Ma ho pensato che, primo, il boatman e’ anziano e io ho un coltello, secondo, che c’e’ un sacco di gente, e terzo, e forse quello che mi salvera’ la vita, ho promesso che dopo il giro in barca mi lascero’ portare in un negozio di sete e tessuti.
Oggi sono stato anche al Manikarnika ghat, uno dei posti migliori dove un hindu puo’ sperare di essere cremato.
(Varanasi e’ una delle citta’ piu’ sante dell’India, chi muore a Varanasi puo’ interrompere il samsara, o ciclo delle rinascite) Ci si accede per una strada stretta nella citta’ vecchia, ai cui lati stanno enormi cataste di legna, i cui tronchi piu’ o meno grandi vengono pesati su grandi bilance e venduti ai parenti del morto che li useranno per costruire la pira funebre.
Piu’ la pira e’ alta, e piu’ costa, e piu’ il morto era ricco.
Le cremazioni sono frequentissime, e infatti ce ne sono due.
Mi avvicino per guardare: la testa secca di un uomo vecchissimo spunta, come i piedi, dai lenzuoli e dalle carte dorate in cui e’ avvolto, mentre qualcuno nei pressi cerca di dare fuoco alla legna sotto di lui.
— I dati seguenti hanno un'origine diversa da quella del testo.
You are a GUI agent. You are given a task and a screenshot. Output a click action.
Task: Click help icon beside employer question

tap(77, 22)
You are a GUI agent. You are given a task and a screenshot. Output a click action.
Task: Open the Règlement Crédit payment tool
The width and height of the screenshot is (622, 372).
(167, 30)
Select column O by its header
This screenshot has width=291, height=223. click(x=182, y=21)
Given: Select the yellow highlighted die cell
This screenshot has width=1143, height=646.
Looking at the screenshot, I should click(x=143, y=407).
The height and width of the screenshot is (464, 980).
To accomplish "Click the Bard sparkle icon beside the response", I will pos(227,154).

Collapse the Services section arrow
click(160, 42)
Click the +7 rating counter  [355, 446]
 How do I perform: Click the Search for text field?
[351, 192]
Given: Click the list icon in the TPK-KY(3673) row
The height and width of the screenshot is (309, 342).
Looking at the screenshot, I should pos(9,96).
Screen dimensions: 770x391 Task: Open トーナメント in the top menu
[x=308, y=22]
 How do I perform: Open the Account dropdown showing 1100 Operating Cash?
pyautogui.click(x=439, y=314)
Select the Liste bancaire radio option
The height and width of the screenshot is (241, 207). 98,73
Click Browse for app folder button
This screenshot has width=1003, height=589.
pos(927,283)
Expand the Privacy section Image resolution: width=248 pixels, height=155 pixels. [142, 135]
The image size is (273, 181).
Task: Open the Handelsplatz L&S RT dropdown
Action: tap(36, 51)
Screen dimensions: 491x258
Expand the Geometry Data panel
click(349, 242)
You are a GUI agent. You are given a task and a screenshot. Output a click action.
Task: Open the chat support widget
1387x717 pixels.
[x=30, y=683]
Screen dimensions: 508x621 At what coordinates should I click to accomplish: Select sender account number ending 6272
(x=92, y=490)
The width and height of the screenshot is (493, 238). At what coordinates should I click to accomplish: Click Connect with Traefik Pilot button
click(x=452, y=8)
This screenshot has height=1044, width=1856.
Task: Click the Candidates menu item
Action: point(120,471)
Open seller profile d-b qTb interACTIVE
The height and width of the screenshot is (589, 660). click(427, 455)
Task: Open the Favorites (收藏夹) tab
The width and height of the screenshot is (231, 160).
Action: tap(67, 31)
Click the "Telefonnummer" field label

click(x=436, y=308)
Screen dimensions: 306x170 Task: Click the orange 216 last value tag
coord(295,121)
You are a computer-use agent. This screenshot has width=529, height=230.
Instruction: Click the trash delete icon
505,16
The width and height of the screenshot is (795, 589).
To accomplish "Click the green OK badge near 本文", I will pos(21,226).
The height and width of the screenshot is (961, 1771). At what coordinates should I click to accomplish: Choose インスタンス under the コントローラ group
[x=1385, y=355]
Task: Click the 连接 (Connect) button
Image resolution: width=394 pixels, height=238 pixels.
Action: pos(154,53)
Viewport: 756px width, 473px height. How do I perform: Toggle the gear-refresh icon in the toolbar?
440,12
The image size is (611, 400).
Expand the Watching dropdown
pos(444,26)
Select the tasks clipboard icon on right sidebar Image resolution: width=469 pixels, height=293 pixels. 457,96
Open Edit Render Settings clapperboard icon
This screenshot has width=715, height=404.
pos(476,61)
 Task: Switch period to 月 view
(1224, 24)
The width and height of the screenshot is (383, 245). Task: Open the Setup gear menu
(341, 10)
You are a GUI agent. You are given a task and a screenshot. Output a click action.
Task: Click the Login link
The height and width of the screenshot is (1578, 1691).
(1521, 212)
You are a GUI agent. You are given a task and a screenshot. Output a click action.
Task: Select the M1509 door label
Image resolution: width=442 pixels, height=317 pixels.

Odore di incenso, di legna, di fumo, probabilmente anche di morte e carne che brucia, ma non mi fa cosi’ effetto.
Per quanto speri sempre forse di sbagliarmi, continuo a non credere a una vita dopo la morte, e per me quindi un cadavere e’ praticamente nulla, come la televisione.
Faccio anche la figura del turista peggiore quando un gentile signore mi chiede di allontanarmi perche’ mi sono unito ai parenti della salma e questo non e’ bello.Mi allontano in un mare di “man, i’m sorry..”, il mio inglese parlato sempre piu’ simile a un testo dei Public Enemy.
Qui a varanasi ammetto di avere comprato anche un’altra tola (10/11 grammi).
Mi hanno offerto del Manali, cioe’ proveniente dalle montagne del nord, e non ho saputo rifiutare.
Per la prima volta, stamattina qualcuno mi ha pure offerto delle donne facili.
“Ehi friend, hashish?good marijuana?Everything?Indian Girls?” Assaggio cose, la mirinda alla mela, il belphuri: (si parte da un piccolo biscotto salato su cui viene messa della cipolla fresca e delle erbe e delle salse e poi ancora delle erbe, forse coriandolo, e delle salse e del grattugiato, e quando il tutto e’ alto piu’ o meno tre cm.
si mangia in un colpo solo e lascia la bocca in fiamme e fresca nello stesso tempo) e vado in giro mistico e stonato.
Insomma non mi manca quasi nulla, tranne forse un computer che pesi come un accendino e una tastiera gonfiabile.
Chi eventualmente ne fosse in possesso e volesse sbarazzarsene, puo’ mandare il tutto presso Hotel Samman Dasaswamedh Rd., Godowila Crossing 221001 Varanasi, India.
Oggi ho comprato il biglietto e tra due giorni parto di nuovo.Dico a me stesso che e’ per il freddo ma in realta’ probabilmente non sono ancora pronto a fermarmi a lungo da qualche parte.
Continua a piacermi il movimento, e spostarmi da un posto all’altro, di citta’ in citta’ e di stanza in stanza.
Per ora, la mia casa resta il mio zaino.
Se tutto va bene quindi, passero’ il Natale a Calcutta, nel Bengala Occidentale.